[Tutor] Finding all locations of a sequence
Paulo Nuin
nuin at genedrift.org
Thu Jun 14 21:46:51 CEST 2007
Hi Lauren
You can use two approaches:
1- String method find
This returns a int value with the lowest position of your search on the
string (sequence) you are searching. From the documentation:
*find*( sub[, start[, end]])
Return the lowest index in the string where substring sub is found, such
that sub is contained in the range [start, end]. Optional arguments
start and end are interpreted as in slice notation. Return |-1| if sub
is not found.
Example:
position = sequence1.find('chicken')
If your search is not found on your sequence, it will return -1.

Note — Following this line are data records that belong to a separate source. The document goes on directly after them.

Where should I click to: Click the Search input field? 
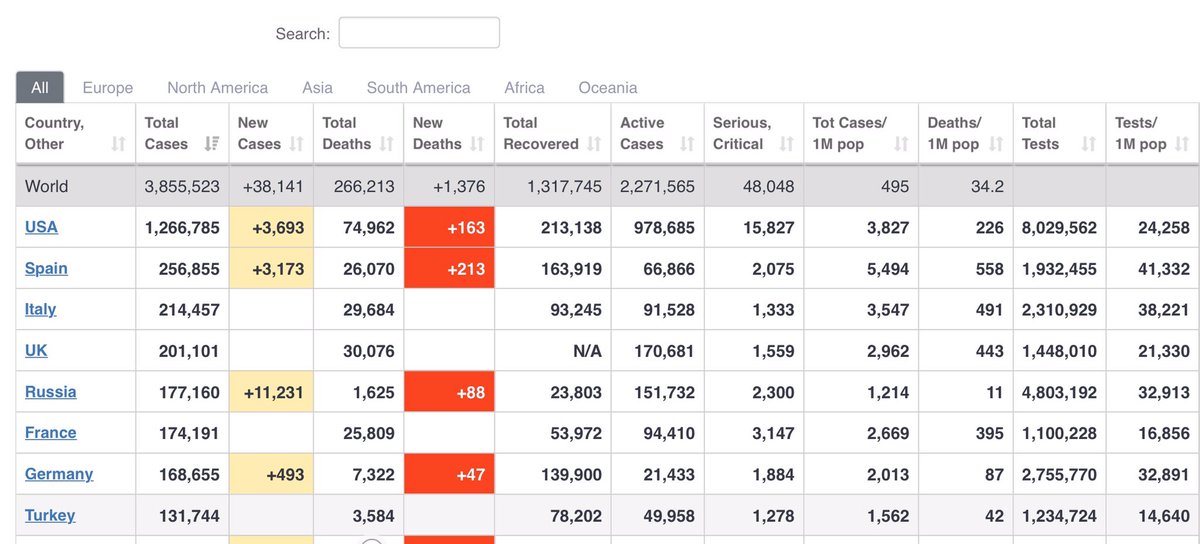click(x=419, y=33)
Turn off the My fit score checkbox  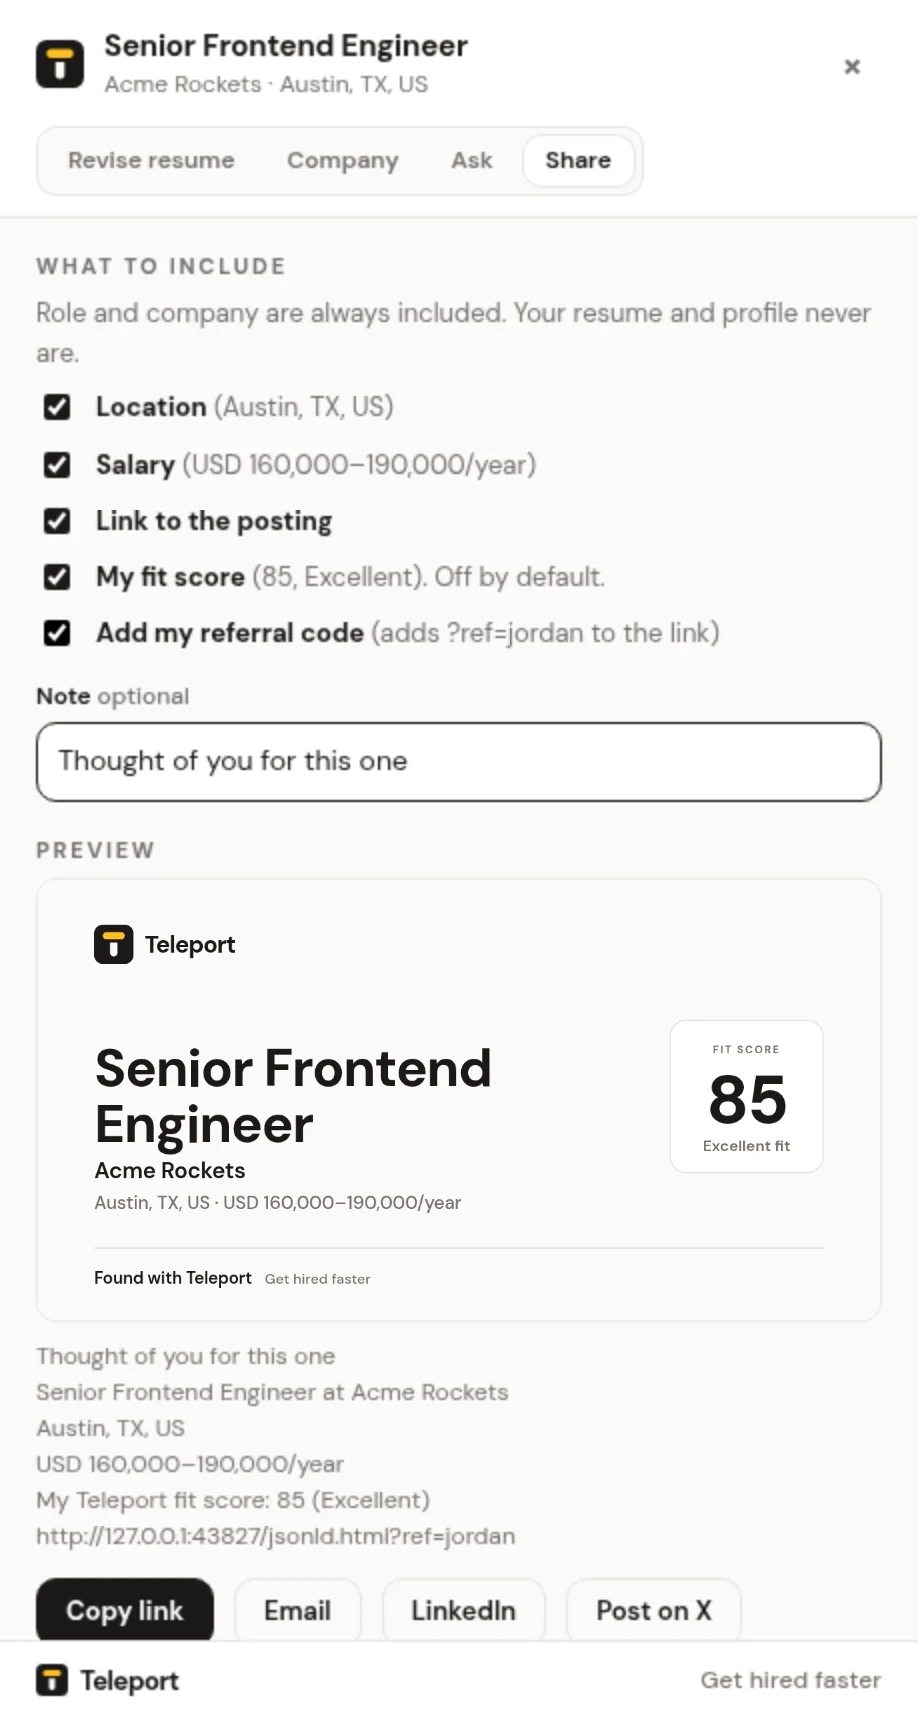click(x=57, y=577)
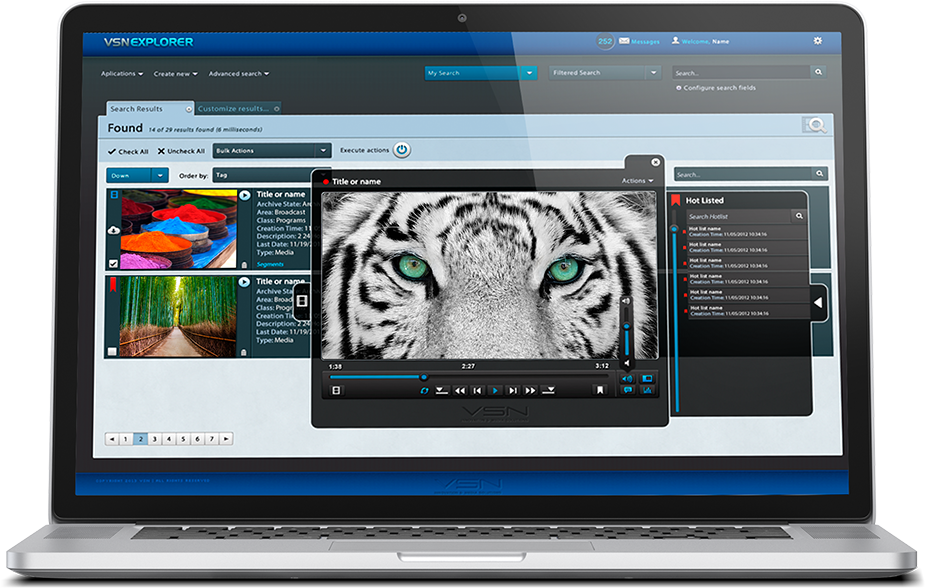
Task: Click the loop playback icon
Action: tap(424, 391)
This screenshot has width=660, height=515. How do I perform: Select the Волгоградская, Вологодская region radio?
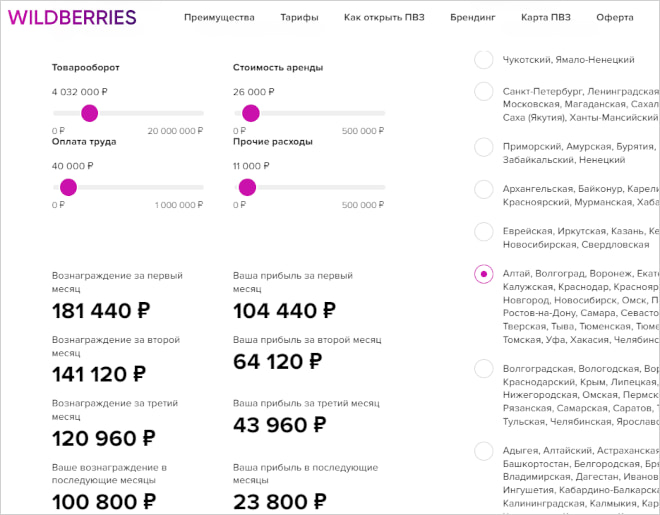[x=484, y=368]
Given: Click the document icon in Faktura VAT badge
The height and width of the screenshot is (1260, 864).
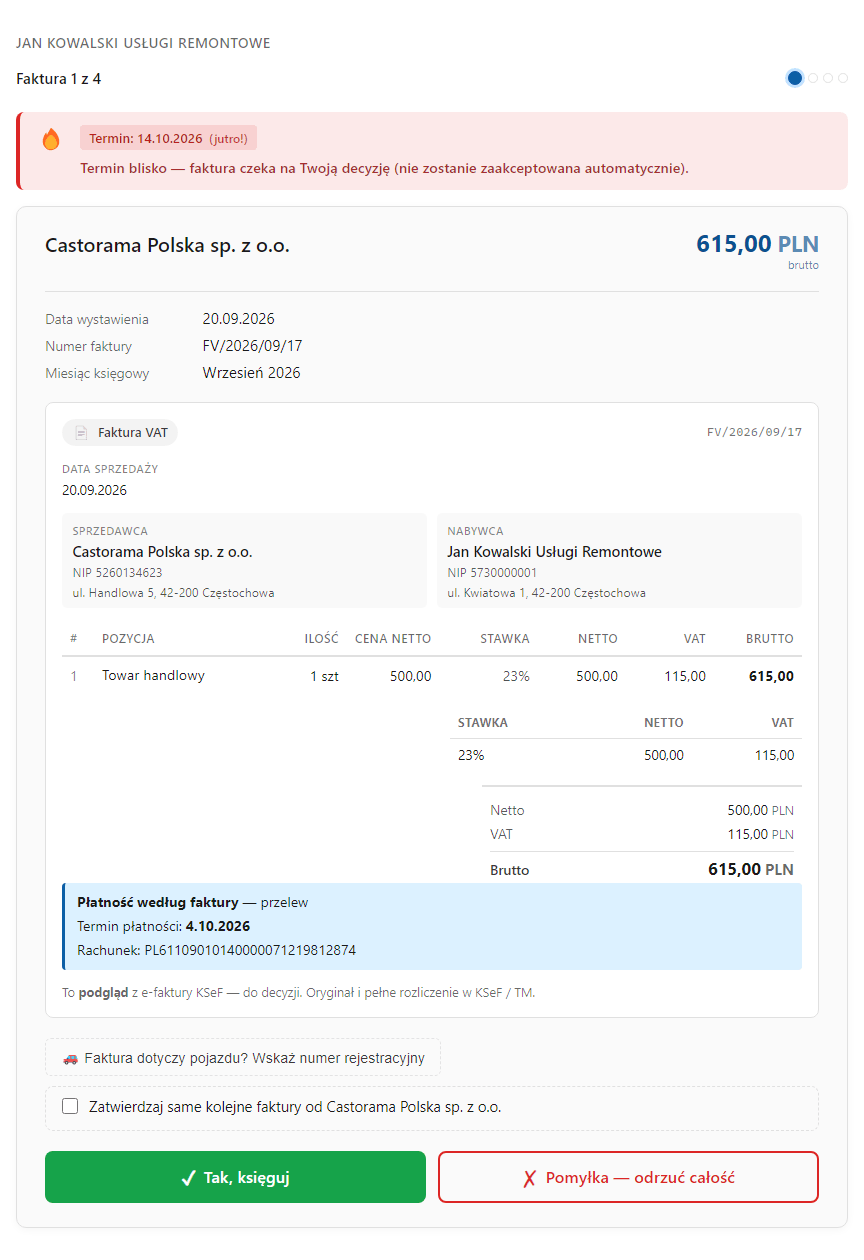Looking at the screenshot, I should pyautogui.click(x=82, y=433).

You put this in a while loop and you can then search for all occurrences
of your search string.
2- Use regular expression
You have to import the re module and use the finditer method. The
finditer method will return the iterator of your regular expression
matches. Basically you will have to compile a regular expression
mysearch = re.compile('chicken')
and the use the finditer method:
iterator = mysearch.finditer(sequence1)
And then you use a loop to return all the matches
for match in iterator:
... print match.span()
Each span object is a pair of positions (begin and end)
of your regular expression matches in the sequence.

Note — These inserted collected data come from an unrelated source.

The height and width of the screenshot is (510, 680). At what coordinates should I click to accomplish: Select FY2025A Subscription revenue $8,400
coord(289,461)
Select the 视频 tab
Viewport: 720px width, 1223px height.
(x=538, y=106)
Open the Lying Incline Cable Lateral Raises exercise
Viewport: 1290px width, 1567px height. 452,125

To know more about regex check this page
http://www.amk.ca/python/howto/regex/
HTH
Paulo
Lauren wrote:
> Ok, please bear with me, I'm very new to programming and python. And
> my question is rather...convoluted.
>
> I have a bunch of sequences (about 4100 or so), and want to know where
> they are in a very, very large string of letters. But wait, there's
> more. Some of these sequences match to more than 'word' (for
> example...to be consistent with later, chicken could match to poultry
> or chicken).
>
> example of what I want to do (on a much smaller scale):
>
> Say I have chicken and I want to know where it occurs in a string of
> words, but I want it to match to both chicken and poultry and have the
> output of:
>
> chicken (locations of chicken and poultry in the string)
>
> or something like that.
>
> The string I'm dealing with is really large, so whatever will get
> through it the fastest is ideal for me.
>
> I hope this all makes sense...
>
> If it's possible to have pseudocode that would be helpful.